[FRAGMENTO CITADO]:

Y, probablemente, lo mismo pasa en la intimidad de nuestras vidas. Con esta lupa de aumento, todo se ve con una nitidez desmesurada, para bien y para mal. Y nuestras decisiones revelan sus enveses. Se bromeaba mucho en redes sociales con los divorcios que habrá cuando todo esto pase: pues sí, seguro que muchos, y no será menos cierto el chiste de que unos cuantos nacimientos también. Habrá quien esté teniendo estos días un tiempo de convivencia que nunca tuvo, y vaya movida. Habrá a quien, feliz normalmente de vivir sola, se le hagan largas las noches ahora que no puede elegir abrir la puerta a ratos a la compañía. Siempre laten, tras las grandes gestas, como un fondo que atraviesa los siglos, las tiernas y terribles vicisitudes de las historias de amor. 

La casuística es infinita. Pienso en amantes con engaño a terceros desquiciándose en la espera (y esas llamadas furtivas de camino al súper). En adolescentes que lo tenían a puntito para el viaje de estudios sintiéndose las personas más desgraciadas de la Humanidad. En abuelas y abuelos acatarrados sin baile ya ni bingo en que ver a su ligue del centro de mayores. Universitarios confinados en casapadres haciendo arder el whatsapp. Coqueteos con mascarilla en el almacén. Sexo cansado entre sofás a un metro de distancia para las enfermeras que acaban de llegar de trabajar. 

No, ni romantizo la cuarentena ni relativizo lo urgente. Pienso en el horror de las mujeres confinadas con sus agresores. Recuerdo que “juntos” no significa lo mismo en un apartamento con terraza que en un bajo diminuto con ventana interior. Tengo clavada en cada frase la presencia de demasiadas personas a las que todos los planes de vida se les han caído encima en estos días. 

Pero, de algún modo, todo es parte de lo mismo. Tiene radicalmente que ver con una construcción de la “normalidad” que revienta en cuanto cambian las coordenadas. 

Porque una cosa es el amor y otra los modos de vida. Demasiado a menudo entendemos por quererse ir siguiendo el camino que marcan las historias que nos han contado siempre. No es tan fácil plantearse otra opción. La gestión de distancias que constituye un romance viene medida por una regla que nos dice (conscientemente o no) a qué ritmo y en qué sentido tiene que moverse cada gesto. Construimos nuestras relaciones con movimientos tan controlados como el metro que avanzamos estos días en cada paso de la cola del pan. Y, por supuesto, le ponemos a todo hito un buen filtro para contarlo enseguida en Instagram. Así, ¿cómo no vamos a creer que somos nosotros quienes fallamos, si pese a todo nuestra foto no se parece al fotograma que marca el guion?

[TAREAS PROPUESTAS]:
[A] Responde a estas preguntas sobre el fragmento citado:
(i) ¿Con qué se bromeaba mucho en redes sociales?
(ii) ¿Qué palabra entrecomillada no significa lo mismo en un apartamento con terraza que en un bajo diminuto con ventana interior?
(iii) ¿En qué red social se cuenta enseguida cada hito con un buen filtro?
[B] Copia sin cambios las líneas del listado que empiezan en la que contiene "You are a GUI" y terminan en la que contiene "Viewport: 1057px width, 810px height.", ambas incluidas.

[MATERIAL PRESENTADO]:
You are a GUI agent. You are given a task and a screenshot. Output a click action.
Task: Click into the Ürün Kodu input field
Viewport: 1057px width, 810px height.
...
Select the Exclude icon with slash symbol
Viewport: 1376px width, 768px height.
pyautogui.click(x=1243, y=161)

[RESPUESTAS]:
[A]
(i) Con los divorcios que habrá cuando todo esto pase.
(ii) La palabra "juntos".
(iii) En Instagram.

[B]
You are a GUI agent. You are given a task and a screenshot. Output a click action.
Task: Click into the Ürün Kodu input field
Viewport: 1057px width, 810px height.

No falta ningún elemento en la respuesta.